---- Source data

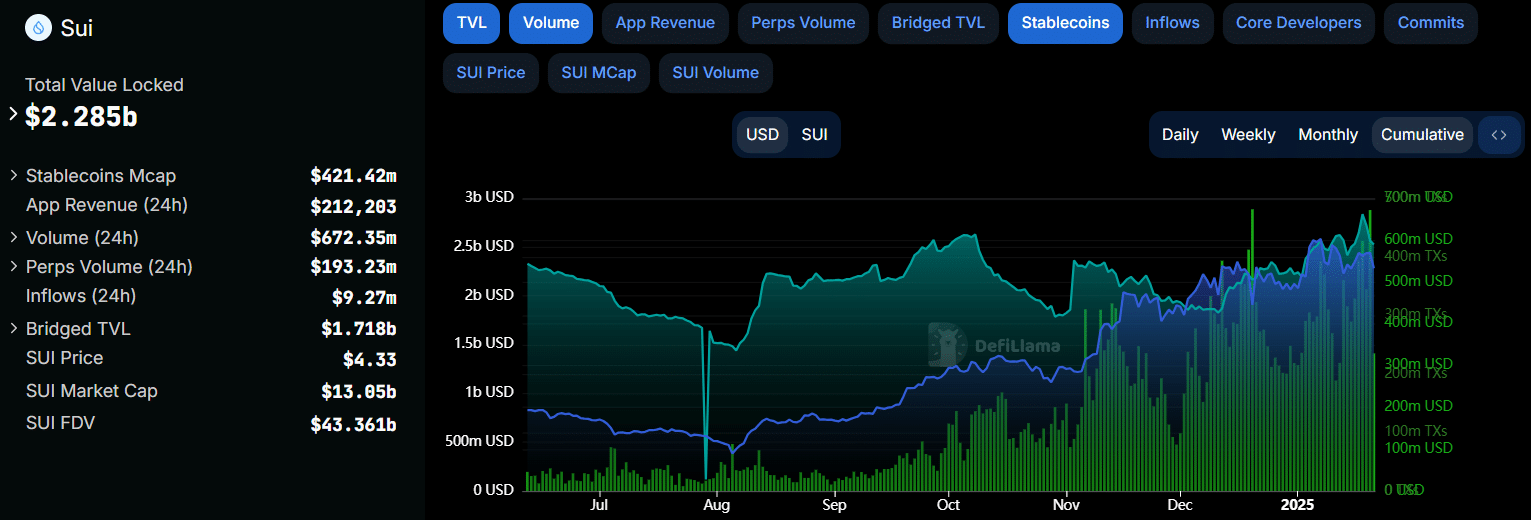1531x520 pixels.
Task: Enable Perps Volume on chart
Action: point(803,23)
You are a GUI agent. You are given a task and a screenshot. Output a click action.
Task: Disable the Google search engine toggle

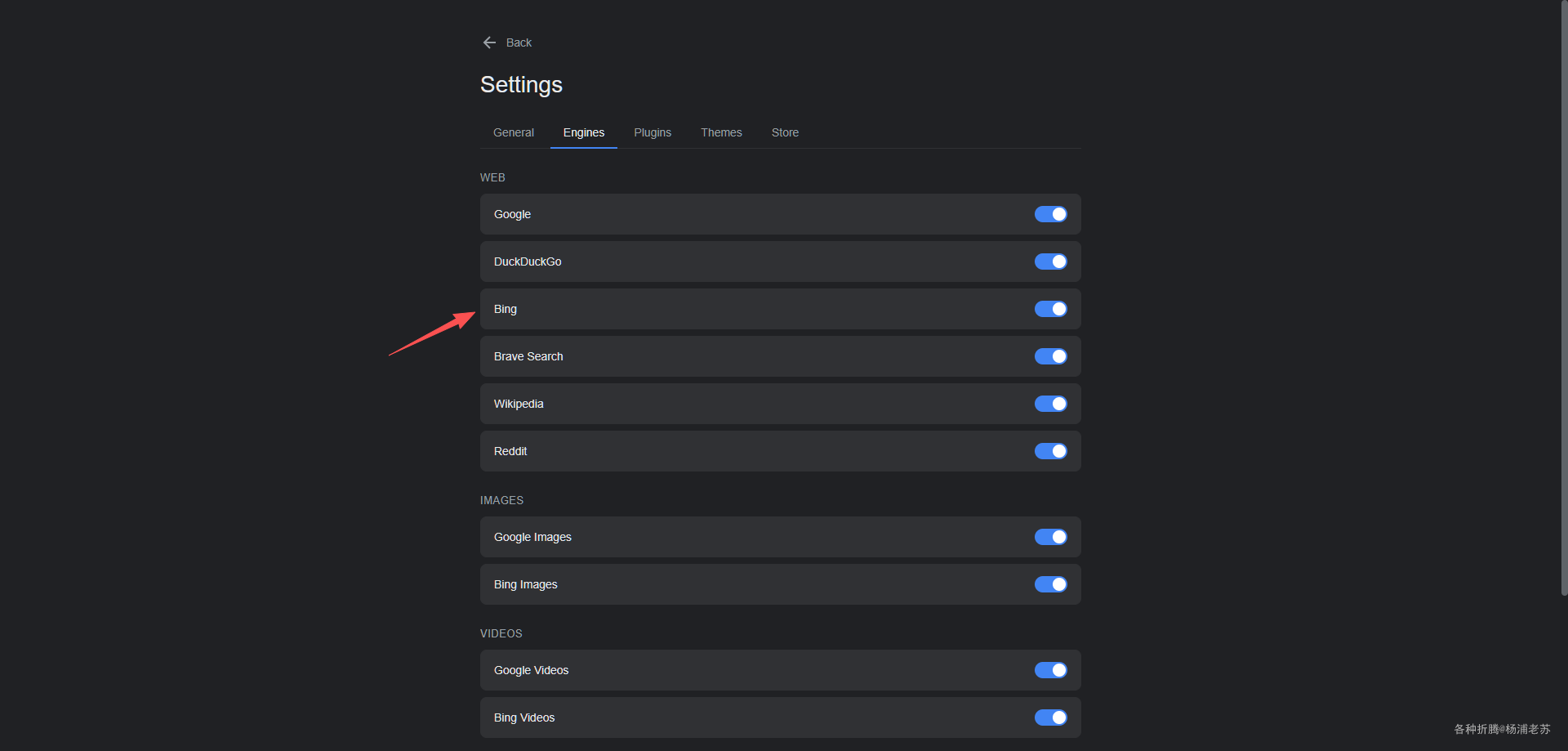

--------

Exercise directions — With the pictures left out, transcribe exactly the lines from the line holding "You are a GUI" through the closing line of the entries.

Reply to the task —
You are a GUI agent. You are given a task and a screenshot. Output a click action.
Task: Disable the Google search engine toggle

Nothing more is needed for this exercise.